Extract:
/---
Governor Haslam’s long-anticipated budget amendment, based on new revenue estimates for FY 2012, was presented to the finance committees last Tuesday. The proposal increases funding to TennCare, to behavioral health clinics, to needs of the intellectually disabled and to Nashville’s Meharry Medical College. It also proposes the purchase by the University of Memphis of the now-defunct Lambuth College in Jackson, Tennessee. The latter item has produced some public discussion about balancing current higher education needs against a new campus. Tom Humphrey has the budget story in the Knoxville News Sentinel.
The proposal to remove the authority for local teachers associations to bargain collectively with local school boards ran into unexpected difficulty in the House Finance subcommittee. On the motion of Representative Jimmy Eldridge (R-Jackson) the bill was returned to the House Education Committee so that committee could study and make a recommendation on a substantive amendment that would ban collective bargaining. The bill, as amended, passed the Senate on Monday night. The Tennessee Report summarizes the actions and reactions to the House Finance Committee activity
The House Education Committee had closed for the year but the chairman has called a meeting for Tuesday afternoon for the sole purpose of considering again the collective bargaining bill.
\---
Study material:
/---
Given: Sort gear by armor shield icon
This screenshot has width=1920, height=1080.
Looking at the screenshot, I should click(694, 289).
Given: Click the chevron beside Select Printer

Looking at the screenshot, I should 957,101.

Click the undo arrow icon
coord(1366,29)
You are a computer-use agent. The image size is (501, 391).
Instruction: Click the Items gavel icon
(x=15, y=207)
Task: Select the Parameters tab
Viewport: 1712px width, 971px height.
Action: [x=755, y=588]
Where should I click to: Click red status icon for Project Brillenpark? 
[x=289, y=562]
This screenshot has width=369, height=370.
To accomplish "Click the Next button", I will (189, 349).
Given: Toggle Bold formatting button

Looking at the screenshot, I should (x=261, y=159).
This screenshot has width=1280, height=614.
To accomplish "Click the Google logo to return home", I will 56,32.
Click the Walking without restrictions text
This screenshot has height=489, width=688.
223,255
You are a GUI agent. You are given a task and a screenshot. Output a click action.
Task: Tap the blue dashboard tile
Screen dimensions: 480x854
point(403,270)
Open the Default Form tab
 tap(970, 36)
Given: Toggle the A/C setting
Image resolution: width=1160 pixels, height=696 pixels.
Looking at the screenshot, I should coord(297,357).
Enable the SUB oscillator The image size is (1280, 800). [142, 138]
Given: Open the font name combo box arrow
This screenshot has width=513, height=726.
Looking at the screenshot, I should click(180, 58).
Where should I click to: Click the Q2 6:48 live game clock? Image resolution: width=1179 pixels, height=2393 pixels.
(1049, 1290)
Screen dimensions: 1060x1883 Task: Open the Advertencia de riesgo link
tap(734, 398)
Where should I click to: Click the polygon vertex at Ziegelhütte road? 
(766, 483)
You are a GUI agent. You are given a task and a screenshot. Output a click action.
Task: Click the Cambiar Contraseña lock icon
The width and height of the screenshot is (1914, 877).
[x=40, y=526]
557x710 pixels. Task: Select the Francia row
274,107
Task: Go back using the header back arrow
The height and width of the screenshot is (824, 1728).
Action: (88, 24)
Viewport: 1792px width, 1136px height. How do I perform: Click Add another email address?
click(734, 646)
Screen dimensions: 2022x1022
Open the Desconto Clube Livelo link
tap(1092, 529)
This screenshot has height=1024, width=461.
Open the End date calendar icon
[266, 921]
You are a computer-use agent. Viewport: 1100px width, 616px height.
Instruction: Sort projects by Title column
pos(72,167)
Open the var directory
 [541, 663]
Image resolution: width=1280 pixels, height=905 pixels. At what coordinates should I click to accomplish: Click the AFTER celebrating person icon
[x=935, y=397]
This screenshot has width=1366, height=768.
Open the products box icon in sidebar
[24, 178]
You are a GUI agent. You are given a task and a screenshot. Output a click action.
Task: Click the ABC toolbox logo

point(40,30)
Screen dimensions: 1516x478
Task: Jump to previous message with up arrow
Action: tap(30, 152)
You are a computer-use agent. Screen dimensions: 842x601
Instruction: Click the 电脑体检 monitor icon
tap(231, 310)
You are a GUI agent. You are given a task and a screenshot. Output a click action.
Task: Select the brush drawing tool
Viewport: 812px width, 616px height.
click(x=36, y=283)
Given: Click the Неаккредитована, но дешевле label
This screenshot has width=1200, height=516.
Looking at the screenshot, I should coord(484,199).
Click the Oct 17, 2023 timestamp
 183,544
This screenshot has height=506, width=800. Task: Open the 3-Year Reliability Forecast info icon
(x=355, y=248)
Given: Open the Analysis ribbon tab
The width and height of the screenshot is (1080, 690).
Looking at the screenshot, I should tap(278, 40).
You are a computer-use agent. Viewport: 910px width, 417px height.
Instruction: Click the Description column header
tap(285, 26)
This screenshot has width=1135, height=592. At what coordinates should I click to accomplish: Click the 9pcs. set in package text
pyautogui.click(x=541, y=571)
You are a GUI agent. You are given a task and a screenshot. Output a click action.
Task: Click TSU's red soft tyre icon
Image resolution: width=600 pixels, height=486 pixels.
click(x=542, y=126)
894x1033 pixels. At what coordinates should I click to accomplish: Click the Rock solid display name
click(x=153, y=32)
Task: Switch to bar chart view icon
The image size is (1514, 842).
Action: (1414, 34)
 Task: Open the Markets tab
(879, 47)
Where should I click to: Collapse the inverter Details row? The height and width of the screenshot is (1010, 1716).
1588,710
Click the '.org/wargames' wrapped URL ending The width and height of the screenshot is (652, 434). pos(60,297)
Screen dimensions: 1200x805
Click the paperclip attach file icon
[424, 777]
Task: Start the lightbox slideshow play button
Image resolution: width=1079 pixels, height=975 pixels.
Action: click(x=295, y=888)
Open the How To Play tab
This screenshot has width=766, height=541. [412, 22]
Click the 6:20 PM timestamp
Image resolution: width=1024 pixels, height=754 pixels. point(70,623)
\---
Exercise tasks:
- A) In the legislative news text, who moved to send the collective bargaining bill back to the House Education Committee?
- B) Decide whether each statement agrees with the legislative news text, answering yes or no and quoting the deciding words: (i) The governor's budget amendment went to the finance committees last Tuesday. (ii) The collective bargaining bill, as amended, passed the House on Monday night. (iii) The budget amendment proposes that the University of Memphis buy Lambuth College.
The rows play no part in the work here.

Set of answers:
- A) Representative Jimmy Eldridge (R-Jackson).

- B)
(i) Yes: "was presented to the finance committees last Tuesday"
(ii) No: "The bill, as amended, passed the Senate on Monday night."
(iii) Yes: "proposes the purchase by the University of Memphis of the now-defunct Lambuth College in Jackson, Tennessee"